RNA was extracted from tissue using RNA STAT-60 kit (TEL-TEST, INC, Frienwood, TX,) and treated by DNase as described previously [27], [41]. RNA integrity depicted in the form of three bands corresponding to 28S, 18S and 5S-RNA was assessed by electrophoresis, and its amount and purity was determined spectophotometricaly. The expression of NDUFV1, NDUFV2 and NDUFS1 encoding for 51-kDa, 24-kDa and 75-kDa subunits of complex I, respectively, was studied by reverse transcriptase-polymerase chain reaction (RT-PCR) analysis. Amplification of RT-cDNA was first performed on a control specimen at different concentrations to define a linear range for all genes. Number of cycles, cDNA amount and primers concentration were established according to a stringent calibration process determining the log-linear phase of amplification for each gene. After establishing the optimal reaction conditions, amplification was performed at least twice for each individual. Sequences of PCR primers for NDUFV1, NDUFV2, NDUFS1, 18S-RNA and β-actin are summarized in Table 6. β-actin and 18S-RNA were used for assessment of RNA quality and yield. β-actin and 18S-RNA were used for assessment of RNA quality and yield. The β-actin was used for normalizing variations in RNA aliquots, as its levels were not affected by disease. A single batch of human platelets RNA, on which PCR was performed at three different concentrations, was assayed in parallel with each set of samples as a positive control, to control for the log-linear phase of amplification for each reaction and for between sample-sets normalization.

Table 6

Primer sequences and PCR conditions.

mRNA		primer sequence	Denaturing temperature and time °C (s)	Annealing temperature and time °C (s)	Elongation temperature and time °C (s)	Number of cycles	Product size (bp)
NDFUV1	S	5′-TACATCCGAGGGGAATTCTACA-3′	94 (60)	60 (60)	72 (60)	35	426
	NS	5′-GTTCTTTCAAGGGCACAGACAT-3′
NDUFV2	S	5′-GGAGGAGCTTTATTTGTGCAC-3′	94 (60)	55 (60)	72 (60)	35	640
	NS	5′-CCTGCTTGTACACCAAATCC-3′
NDUFS1	S	5′- TACTCGCTGCATCAGGTTTG-3′	94 (60)	58 (60)	72 (60)	35	299
	NS	5′-CATGCATACGTGGCAAAATC-3′
β-actin	S	5′-TGAAGTGTGACGTGGACATCCG-3′	94 (60)	60 (60)	72 (60)	25	447
	NS	5′-GCTGTCACCTTCACCGTTCCAG-3′
18S-RNA	S	5′-AGGAATTGACGGAAGGGCAC-3′	94 (60)	60 (60)	72 (60)	25	324
	NS	5′-GTGCAGCCC CGGACATCTAAG-3′

Immunoblotting

Protein isolated from frozen specimens was analyzed by immunoblotting three times for each individual [26]. Protein samples were separated on SDS-PAGE. Primary customized recombinant rabbit antihuman antibodies used; anti-51-kDa 1∶500, anti-24-kDa 1∶1500, anti-75-kDa 1∶1000 synthesized by Sigma-Aldrich, Israel.
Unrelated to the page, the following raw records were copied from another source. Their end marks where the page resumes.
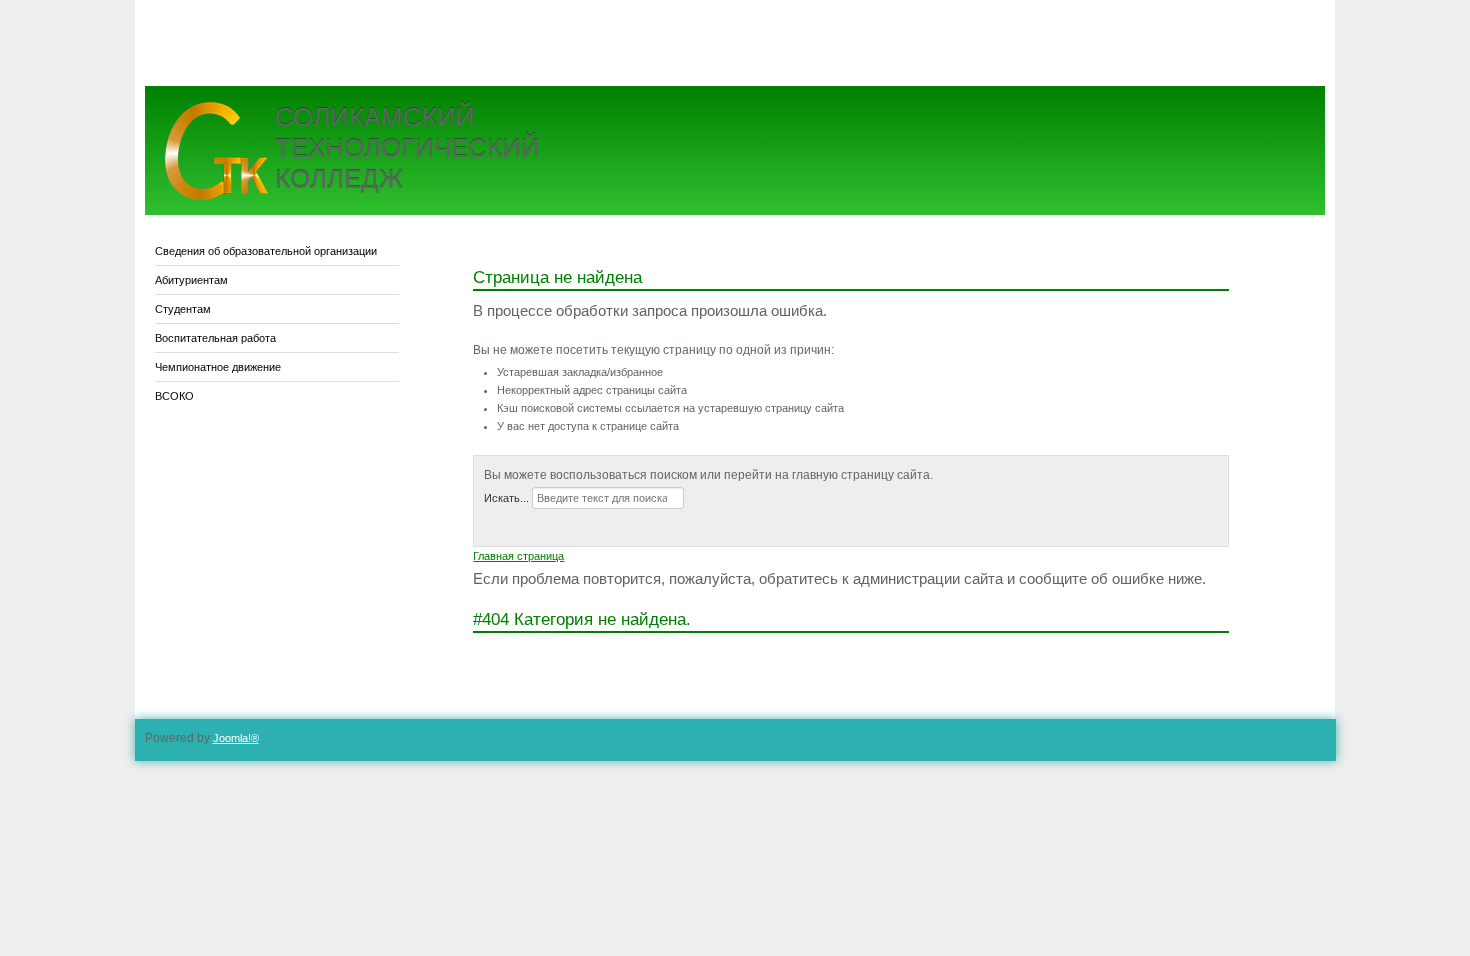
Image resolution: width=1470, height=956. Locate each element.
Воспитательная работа (215, 338)
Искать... (506, 498)
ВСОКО (174, 396)
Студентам (183, 309)
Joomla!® (236, 738)
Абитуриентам (191, 280)
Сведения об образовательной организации (266, 251)
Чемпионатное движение (218, 367)
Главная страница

Secondary antibodies used; anti rabbit-IgG 1∶15,000 for 24-kDa, and 1∶10,000 for 51-k-Da and 75-kDa subunits (Santa Cruz Biotechnology Santa Cruz, CA). β-actin was used for normalizing variations in protein aliquots, as its levels were not affected by disease. In addition, a single batch of rat brain mitochondrial protein in three different concentrations was used as a positive control and for between sample-sets normalization.

Statistical analysis

Normal distribution of data was analyzed by Kolmogorov-Smirnov test. For further analysis parametric tests were used, as most data (90%) presented normal distribution. For data not distributed normally, non-parametric and parametric tests showed similar differences between groups. Data were analyzed by two-way ANOVA followed by Bonferroni post-hoc test. Age, gender, laterality, PMI, brain pH, disease duration, drug and alcohol abuse and medication were added as covariates and persistence of the significant difference in main effect between diagnostic groups was assessed by ANCOVA. Correlations were analyzed by Pearson correlation test. SPSS version 14.0 software was used.

Results

Protein and mRNA levels of complex I subunits, 51-, 24- and 75-kDa, were analyzed in two brain specimens obtained from the striatum and the lateral cerebellar hemisphere (Fig 1) of patients with schizophrenia, bipolar disorder, major depression and normal subjects. In a previous study we have shown alterations in the same three subunits, in specimens obtained from the prefrontal (BA9/46) and the parieto-occipital (BA19) cortices of the same subject cohorts [26]. Results of the two studies were combined and analyzed by two-way ANOVA with the four subject cohorts and 4 brain areas as the two independent variables and mRNA and protein levels of 51-, 24- and 75-kDa as the dependent variables. The 75-kDa subunit was assessed in three brain regions, as parieto-occiptal cortex specimen was insufficient. A highly significant interaction between disease cohorts and brain areas for all dependent variables was observed (Table 7), suggesting that the different disease cohorts differentially affect complex I subunits expression in various brain areas.

Figure 1

Diagrams of brain section presenting the four different brain areas in which complex I subunits were assessed.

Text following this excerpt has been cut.